**Task objective**:
The text about Karl Marx and communism names several countries. List each one with the casualty figure it gives for that country.

==== Text section ====

Among the many things the 19th century will forever be remembered for is the early proliferation of communism. The chief developer of this repressive framework was Karl Marx — a stalwart anti-capitalist combatant. He entered this world on May 5, 1818, and spent his life cultivating the collectivist philosophy ultimately bearing the name Marxism, which forms the foundation of communism.

Last year, marking the centennial of Soviet communism, our own Mark Alexander noted this staggering statistic: “Between 1917 and 1991, there were almost 150 million civilian casualties of communist dictatorships, the three largest dictatorial offenders being China (73,237,000), the USSR (58,627,000) and Germany (11,000,000). Where those dictatorships exist today, the slaughter continues.”

==== Information supplied ====

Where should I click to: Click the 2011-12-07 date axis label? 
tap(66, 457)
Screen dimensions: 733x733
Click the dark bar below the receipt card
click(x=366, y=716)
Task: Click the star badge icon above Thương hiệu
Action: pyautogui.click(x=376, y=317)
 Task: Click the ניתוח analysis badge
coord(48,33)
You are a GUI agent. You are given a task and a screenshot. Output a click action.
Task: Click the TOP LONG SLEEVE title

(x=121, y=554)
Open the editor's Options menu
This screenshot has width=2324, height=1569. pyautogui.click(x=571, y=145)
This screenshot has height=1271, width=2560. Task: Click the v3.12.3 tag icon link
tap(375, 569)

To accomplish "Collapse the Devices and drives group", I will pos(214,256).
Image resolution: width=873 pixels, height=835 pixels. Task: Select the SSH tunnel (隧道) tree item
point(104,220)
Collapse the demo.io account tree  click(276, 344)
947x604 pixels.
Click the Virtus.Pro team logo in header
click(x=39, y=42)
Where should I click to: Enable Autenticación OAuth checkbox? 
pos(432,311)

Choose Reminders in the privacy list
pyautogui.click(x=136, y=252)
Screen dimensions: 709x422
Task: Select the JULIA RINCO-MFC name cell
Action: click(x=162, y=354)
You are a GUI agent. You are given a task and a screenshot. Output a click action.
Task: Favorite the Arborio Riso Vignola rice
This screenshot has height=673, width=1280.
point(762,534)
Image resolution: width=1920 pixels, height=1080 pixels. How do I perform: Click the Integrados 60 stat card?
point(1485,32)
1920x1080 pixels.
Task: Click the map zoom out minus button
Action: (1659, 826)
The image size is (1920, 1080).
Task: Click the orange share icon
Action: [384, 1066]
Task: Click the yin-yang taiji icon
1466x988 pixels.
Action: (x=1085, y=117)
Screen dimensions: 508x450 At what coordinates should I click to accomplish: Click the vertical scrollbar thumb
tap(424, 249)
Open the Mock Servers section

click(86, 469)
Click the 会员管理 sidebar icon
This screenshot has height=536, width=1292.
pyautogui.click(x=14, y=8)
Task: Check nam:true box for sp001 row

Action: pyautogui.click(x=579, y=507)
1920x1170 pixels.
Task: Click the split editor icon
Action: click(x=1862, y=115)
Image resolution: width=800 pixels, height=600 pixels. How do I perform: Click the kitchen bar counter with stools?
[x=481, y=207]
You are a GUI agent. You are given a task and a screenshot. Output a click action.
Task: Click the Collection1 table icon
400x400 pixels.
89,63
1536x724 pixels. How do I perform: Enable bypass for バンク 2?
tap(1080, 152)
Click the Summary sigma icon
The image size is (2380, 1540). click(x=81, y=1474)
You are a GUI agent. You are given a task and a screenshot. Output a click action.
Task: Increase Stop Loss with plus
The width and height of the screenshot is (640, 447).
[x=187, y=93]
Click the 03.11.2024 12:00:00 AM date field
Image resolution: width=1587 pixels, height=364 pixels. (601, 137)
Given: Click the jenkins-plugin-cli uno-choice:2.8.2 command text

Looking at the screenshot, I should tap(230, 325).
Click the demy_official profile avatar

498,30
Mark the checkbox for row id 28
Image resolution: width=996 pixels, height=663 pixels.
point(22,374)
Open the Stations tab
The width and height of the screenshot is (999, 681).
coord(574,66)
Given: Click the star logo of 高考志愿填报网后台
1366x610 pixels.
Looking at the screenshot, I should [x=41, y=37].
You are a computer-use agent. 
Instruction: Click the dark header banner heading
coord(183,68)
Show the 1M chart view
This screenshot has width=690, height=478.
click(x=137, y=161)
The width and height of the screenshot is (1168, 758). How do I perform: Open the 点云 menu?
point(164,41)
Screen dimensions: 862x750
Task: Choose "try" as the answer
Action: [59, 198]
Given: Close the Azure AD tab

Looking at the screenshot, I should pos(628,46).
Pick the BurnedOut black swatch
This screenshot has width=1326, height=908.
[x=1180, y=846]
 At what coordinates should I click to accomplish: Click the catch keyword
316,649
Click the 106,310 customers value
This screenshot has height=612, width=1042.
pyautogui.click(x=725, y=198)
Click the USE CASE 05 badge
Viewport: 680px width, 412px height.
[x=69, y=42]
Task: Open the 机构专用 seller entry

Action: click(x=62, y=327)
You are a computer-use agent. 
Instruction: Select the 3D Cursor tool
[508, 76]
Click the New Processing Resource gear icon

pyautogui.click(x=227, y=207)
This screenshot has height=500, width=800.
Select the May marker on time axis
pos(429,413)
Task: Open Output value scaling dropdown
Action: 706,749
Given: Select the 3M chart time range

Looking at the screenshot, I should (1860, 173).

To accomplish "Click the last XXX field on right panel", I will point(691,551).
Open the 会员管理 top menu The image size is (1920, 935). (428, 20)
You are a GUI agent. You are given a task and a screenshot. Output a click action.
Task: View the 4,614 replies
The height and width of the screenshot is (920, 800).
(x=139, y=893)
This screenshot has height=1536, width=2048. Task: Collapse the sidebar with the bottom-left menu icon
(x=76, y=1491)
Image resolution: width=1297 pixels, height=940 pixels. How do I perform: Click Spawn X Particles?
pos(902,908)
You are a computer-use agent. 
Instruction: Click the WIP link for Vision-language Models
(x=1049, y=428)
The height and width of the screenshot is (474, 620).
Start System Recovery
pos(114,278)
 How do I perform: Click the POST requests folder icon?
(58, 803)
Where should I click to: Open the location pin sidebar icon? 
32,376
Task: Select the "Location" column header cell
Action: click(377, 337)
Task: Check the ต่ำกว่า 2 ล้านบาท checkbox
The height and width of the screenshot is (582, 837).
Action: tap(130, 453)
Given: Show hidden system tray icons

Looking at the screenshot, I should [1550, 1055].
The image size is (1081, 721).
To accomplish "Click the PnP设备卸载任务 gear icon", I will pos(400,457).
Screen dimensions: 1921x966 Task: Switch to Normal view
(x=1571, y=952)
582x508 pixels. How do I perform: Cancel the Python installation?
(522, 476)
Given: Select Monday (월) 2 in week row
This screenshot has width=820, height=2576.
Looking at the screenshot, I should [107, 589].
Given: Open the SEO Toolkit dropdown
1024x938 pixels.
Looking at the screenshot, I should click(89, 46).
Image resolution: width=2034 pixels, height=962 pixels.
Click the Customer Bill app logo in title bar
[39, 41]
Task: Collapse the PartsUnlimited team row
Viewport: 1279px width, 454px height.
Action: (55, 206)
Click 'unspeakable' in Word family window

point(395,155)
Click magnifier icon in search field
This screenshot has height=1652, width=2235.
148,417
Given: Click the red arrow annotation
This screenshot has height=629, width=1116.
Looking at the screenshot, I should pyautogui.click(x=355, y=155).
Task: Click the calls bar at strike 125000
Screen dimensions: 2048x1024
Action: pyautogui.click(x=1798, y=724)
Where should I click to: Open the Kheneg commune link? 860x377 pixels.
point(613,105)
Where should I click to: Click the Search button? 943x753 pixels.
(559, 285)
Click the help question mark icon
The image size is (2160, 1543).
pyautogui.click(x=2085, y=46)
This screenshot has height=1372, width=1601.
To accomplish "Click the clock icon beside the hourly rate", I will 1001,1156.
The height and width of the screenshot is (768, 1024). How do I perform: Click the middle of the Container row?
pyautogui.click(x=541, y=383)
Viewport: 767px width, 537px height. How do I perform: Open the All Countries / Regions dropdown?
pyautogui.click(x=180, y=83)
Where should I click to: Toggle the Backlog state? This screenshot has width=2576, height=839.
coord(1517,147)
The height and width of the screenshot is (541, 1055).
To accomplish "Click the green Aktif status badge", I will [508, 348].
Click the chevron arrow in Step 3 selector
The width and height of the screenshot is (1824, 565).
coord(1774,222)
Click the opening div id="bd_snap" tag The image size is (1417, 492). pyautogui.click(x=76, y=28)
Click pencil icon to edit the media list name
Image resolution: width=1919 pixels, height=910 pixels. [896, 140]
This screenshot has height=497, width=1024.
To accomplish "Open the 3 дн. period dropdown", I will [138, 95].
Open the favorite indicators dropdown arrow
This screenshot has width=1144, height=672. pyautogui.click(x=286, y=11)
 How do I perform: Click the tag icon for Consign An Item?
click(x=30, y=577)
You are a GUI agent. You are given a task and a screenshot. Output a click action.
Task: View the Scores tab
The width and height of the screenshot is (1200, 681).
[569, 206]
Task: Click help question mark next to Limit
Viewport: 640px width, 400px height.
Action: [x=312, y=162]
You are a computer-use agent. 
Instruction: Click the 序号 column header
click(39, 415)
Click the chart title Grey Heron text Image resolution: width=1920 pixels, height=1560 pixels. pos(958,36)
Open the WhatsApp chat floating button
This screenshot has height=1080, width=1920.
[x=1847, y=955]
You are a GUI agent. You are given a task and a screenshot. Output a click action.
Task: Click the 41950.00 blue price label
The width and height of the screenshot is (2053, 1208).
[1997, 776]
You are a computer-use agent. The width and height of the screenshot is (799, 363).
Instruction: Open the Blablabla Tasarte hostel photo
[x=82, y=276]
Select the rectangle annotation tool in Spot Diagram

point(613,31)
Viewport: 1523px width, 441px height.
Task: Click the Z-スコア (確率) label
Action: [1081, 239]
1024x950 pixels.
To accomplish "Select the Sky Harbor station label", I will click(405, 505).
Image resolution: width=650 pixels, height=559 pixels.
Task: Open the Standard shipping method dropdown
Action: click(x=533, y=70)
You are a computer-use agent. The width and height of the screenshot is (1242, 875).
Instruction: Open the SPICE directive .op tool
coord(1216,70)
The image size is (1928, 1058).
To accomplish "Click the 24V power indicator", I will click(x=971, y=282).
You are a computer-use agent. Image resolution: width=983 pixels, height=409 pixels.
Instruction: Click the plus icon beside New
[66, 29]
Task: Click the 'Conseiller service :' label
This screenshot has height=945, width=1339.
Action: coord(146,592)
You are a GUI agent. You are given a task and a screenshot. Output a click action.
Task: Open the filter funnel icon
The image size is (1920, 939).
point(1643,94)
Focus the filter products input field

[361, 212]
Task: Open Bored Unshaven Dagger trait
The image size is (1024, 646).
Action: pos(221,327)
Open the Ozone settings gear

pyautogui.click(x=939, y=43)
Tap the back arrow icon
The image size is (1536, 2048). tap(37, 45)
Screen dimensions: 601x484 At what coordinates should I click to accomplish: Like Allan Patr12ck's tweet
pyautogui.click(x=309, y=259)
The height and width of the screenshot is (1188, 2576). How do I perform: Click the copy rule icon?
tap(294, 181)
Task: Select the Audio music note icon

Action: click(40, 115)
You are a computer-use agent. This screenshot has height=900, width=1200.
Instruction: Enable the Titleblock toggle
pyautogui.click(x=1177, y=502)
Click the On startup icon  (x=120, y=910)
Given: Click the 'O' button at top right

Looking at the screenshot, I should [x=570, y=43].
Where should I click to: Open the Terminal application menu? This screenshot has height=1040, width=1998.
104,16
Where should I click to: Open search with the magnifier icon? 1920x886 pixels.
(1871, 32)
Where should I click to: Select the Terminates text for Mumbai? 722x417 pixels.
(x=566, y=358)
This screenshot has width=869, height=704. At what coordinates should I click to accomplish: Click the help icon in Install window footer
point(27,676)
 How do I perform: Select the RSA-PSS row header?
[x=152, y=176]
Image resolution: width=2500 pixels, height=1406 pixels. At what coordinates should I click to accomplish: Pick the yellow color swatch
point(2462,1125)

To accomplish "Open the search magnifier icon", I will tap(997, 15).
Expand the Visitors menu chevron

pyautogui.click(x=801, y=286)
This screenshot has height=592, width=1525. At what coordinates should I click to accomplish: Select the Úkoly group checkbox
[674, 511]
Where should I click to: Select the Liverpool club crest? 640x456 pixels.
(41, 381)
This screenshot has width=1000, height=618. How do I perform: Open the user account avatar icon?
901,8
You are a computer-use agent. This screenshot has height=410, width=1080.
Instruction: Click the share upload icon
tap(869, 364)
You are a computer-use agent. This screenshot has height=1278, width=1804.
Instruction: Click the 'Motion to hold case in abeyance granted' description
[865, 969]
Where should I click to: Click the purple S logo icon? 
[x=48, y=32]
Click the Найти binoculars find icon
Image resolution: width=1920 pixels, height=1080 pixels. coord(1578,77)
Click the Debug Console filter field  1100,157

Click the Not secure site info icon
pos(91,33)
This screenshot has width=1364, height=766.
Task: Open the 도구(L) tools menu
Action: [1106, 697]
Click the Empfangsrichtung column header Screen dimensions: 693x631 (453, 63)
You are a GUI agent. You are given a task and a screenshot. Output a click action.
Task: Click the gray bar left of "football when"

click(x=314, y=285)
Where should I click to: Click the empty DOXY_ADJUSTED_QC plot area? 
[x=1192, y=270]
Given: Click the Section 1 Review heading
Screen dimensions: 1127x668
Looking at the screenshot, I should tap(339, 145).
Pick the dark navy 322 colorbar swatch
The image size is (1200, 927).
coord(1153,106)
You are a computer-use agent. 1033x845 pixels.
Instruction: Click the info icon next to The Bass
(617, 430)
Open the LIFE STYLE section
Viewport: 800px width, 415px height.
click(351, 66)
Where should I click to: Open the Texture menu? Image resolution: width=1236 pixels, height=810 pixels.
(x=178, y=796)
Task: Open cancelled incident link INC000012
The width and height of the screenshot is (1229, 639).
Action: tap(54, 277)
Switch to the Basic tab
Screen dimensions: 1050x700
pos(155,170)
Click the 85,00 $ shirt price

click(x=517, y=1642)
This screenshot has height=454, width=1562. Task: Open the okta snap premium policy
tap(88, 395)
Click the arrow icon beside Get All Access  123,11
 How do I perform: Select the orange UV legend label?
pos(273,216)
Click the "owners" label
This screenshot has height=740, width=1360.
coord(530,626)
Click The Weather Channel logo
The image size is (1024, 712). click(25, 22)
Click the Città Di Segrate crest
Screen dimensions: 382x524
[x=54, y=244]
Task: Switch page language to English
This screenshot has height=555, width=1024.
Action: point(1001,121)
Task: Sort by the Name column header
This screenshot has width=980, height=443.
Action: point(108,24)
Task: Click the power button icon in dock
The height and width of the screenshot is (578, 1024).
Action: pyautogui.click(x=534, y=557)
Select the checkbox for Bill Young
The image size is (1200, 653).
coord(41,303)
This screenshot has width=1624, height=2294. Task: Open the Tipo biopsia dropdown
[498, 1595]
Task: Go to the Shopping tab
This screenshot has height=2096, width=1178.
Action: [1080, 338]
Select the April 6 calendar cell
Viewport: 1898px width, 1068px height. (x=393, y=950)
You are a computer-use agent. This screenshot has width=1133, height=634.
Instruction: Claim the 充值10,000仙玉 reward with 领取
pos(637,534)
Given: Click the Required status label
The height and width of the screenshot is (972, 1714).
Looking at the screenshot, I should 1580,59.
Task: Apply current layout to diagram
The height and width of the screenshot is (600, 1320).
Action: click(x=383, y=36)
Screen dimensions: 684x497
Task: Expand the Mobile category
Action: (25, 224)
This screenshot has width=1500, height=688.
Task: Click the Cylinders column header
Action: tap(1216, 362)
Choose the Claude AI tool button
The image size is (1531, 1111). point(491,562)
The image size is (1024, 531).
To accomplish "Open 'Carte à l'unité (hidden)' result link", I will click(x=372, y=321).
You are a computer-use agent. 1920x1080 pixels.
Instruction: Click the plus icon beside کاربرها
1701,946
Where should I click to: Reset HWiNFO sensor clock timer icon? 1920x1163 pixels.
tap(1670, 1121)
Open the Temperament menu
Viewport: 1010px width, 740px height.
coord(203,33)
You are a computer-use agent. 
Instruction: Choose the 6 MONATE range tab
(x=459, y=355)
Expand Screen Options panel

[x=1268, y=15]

====

**The response**:
- China: 73,237,000
- The USSR: 58,627,000
- Germany: 11,000,000